For conceptual background on registry requirements, see the Docker registry setup.

Object storage

Use external S3-compatible storage for production. The defaults use built-in MinIO:
minio:
  deploy: false
  external:
    url: "https://s3.amazonaws.com"

secrets:
  objectStore:
    accessKeyId: "admin"
    secretAccessKey: "very-safe-password"

Authentication

Authentication options are identical to Docker. Set them via extraEnvVars in values.yaml:
webapp:
  extraEnvVars:
    - name: AUTH_GITHUB_CLIENT_ID
      value: "your-github-client-id"
    - name: AUTH_GITHUB_CLIENT_SECRET
      value: "your-github-client-secret"

Version locking

Lock chart and image versions for reproducible deployments:
# Pin to a specific chart version
helm upgrade -n trigger --install trigger \
  oci://ghcr.io/triggerdotdev/charts/trigger \
  --version "4.0.5" \
  -f values-custom.yaml

# Check what app version the chart deploys
helm show chart oci://ghcr.io/triggerdotdev/charts/trigger \
  --version "4.0.5" | grep appVersion
Or pin image tags directly in values.yaml:
webapp:
  image:
    tag: "v4.0.0"

supervisor:
  image:
    tag: "v4.0.0"
The chart version’s appVersion determines default image tags. Newer image tags may be incompatible with older chart versions. Always match the CLI version to the deployed app version.

Telemetry

To disable anonymous usage telemetry:
telemetry:
  enabled: false

CLI usage

See the Docker CLI usage section — the commands are identical regardless of deployment method.

CI / GitHub Actions

In CI environments, use environment variables instead of login profiles:
export TRIGGER_API_URL=https://trigger.example.com
export TRIGGER_ACCESS_TOKEN=tr_pat_...
For automated CI/CD deployments, use npx trigger.dev@latest deploy with a TRIGGER_ACCESS_TOKEN set as a GitHub Actions secret.

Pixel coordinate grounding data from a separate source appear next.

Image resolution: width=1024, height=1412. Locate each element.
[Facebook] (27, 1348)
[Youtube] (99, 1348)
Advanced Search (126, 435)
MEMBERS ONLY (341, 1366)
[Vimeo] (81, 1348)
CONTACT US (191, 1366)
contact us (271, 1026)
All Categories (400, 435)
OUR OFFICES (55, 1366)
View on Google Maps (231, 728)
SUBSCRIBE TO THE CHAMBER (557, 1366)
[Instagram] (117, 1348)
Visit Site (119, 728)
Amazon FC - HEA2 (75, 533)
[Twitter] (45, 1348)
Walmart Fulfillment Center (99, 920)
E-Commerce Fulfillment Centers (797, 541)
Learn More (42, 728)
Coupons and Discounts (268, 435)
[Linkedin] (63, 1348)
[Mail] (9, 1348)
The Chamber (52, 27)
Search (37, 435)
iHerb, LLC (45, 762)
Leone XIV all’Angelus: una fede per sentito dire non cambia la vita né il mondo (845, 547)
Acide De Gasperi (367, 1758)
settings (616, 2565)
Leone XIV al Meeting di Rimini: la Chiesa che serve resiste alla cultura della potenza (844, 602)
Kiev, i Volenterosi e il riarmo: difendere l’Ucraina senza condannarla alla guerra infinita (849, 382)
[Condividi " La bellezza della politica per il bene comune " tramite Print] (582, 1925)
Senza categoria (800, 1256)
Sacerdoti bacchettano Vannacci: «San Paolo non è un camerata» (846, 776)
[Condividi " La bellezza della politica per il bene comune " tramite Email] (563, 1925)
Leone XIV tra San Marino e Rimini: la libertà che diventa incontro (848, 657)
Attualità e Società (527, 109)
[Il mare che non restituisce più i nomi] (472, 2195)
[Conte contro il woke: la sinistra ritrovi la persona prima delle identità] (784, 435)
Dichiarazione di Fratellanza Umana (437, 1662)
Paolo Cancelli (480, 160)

See the Deployment guide for a complete CI/CD workflow.

Troubleshooting

# Webapp logs
kubectl logs deployment/trigger-webapp -n trigger -f

# Supervisor logs
kubectl logs deployment/trigger-supervisor -n trigger -f

# All Trigger pods
kubectl logs -l app.kubernetes.io/instance=trigger -n trigger -f

# Pod status
kubectl get pods -n trigger
kubectl describe pod <pod-name> -n trigger
# Uninstall the Helm release
helm uninstall trigger -n trigger

# Delete persistent volumes (WARNING: deletes all data)
kubectl delete pvc -l app.kubernetes.io/instance=trigger -n trigger

# Delete the namespace
kubectl delete namespace trigger
  • Magic links not working — Check webapp logs for email delivery errors and verify email transport configuration.
  • Deploy fails — Verify registry access and authentication on the machine running deploy.
  • Pods stuck pending — Run kubectl describe pod <pod-name> -n trigger and check the Events section.
  • Worker token issues — Check webapp and supervisor logs for token-related errors.
  • ERROR: schema graphile_worker does not exist — See the Docker troubleshooting section for details on resolving PostgreSQL SSL certificate issues.